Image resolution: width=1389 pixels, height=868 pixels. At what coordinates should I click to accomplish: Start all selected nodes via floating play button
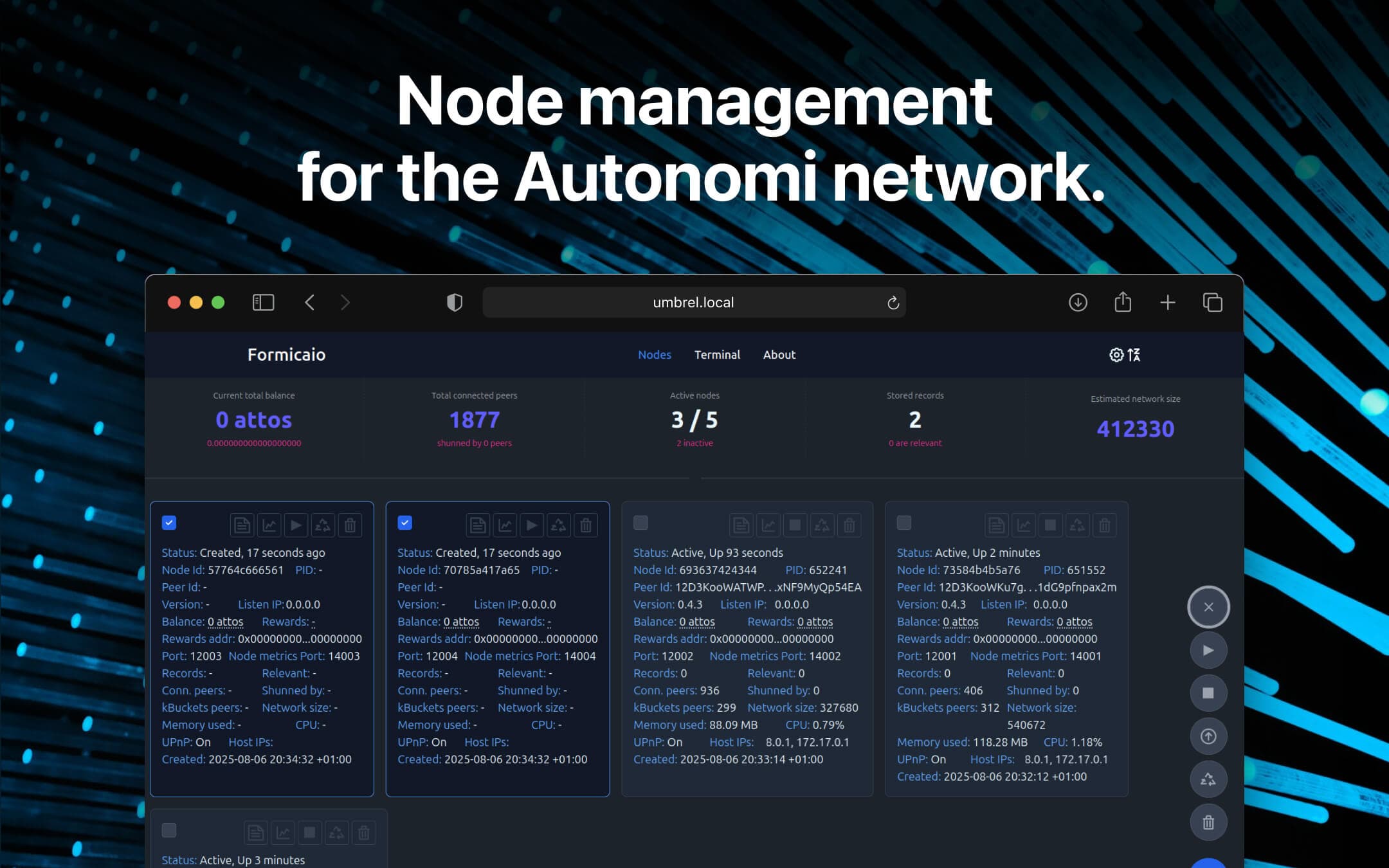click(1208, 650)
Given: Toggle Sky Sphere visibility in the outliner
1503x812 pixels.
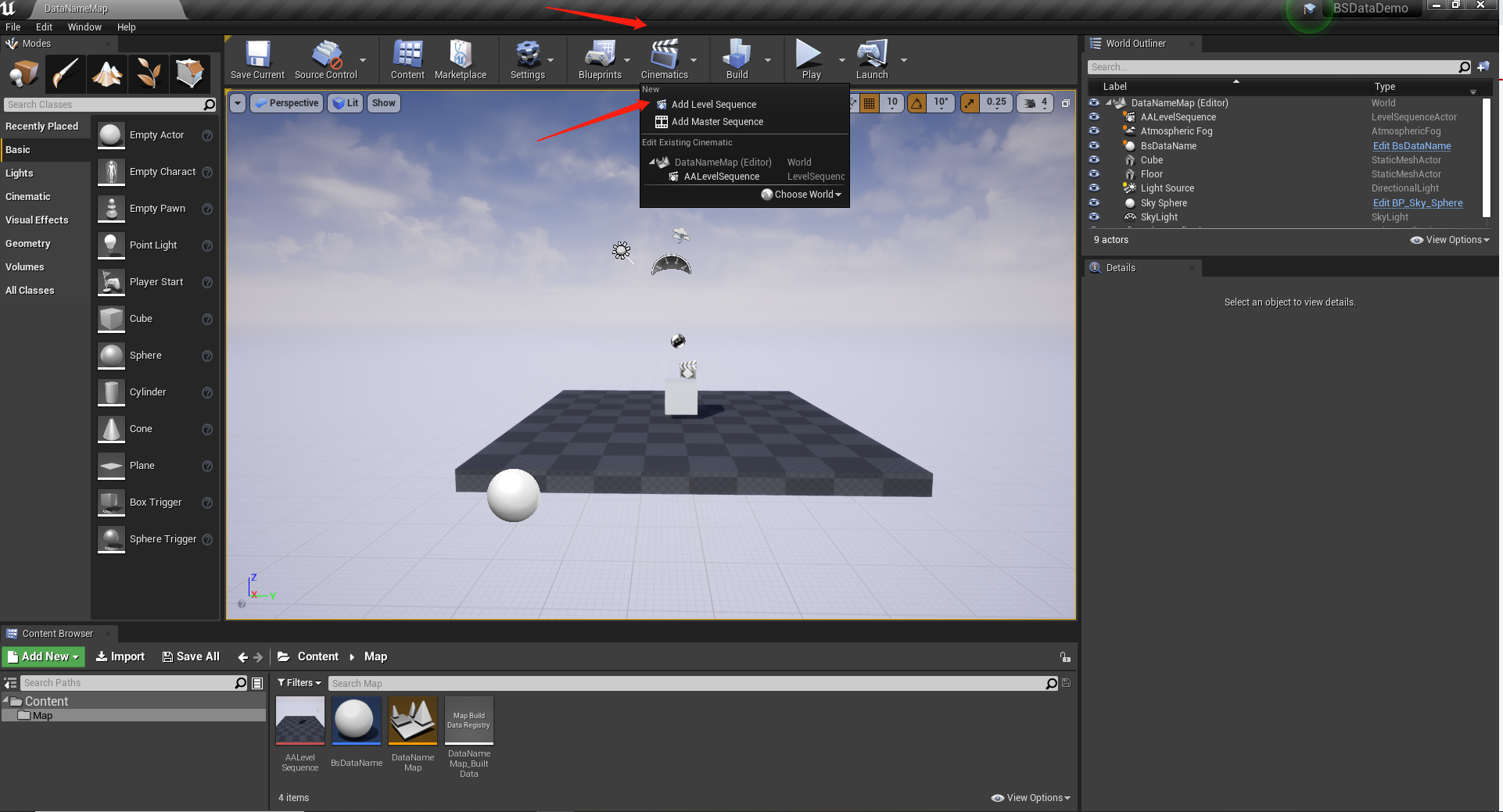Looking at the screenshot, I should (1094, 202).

TASK INSTRUCTIONS
Skip the pictures, then retype every line above exactly.

ANSWER SPACE
Image resolution: width=1389 pixels, height=868 pixels. At what coordinates should I click to accomplish: Start all selected nodes via floating play button
click(1208, 650)
Given: Toggle Sky Sphere visibility in the outliner
1503x812 pixels.
Looking at the screenshot, I should (1094, 202).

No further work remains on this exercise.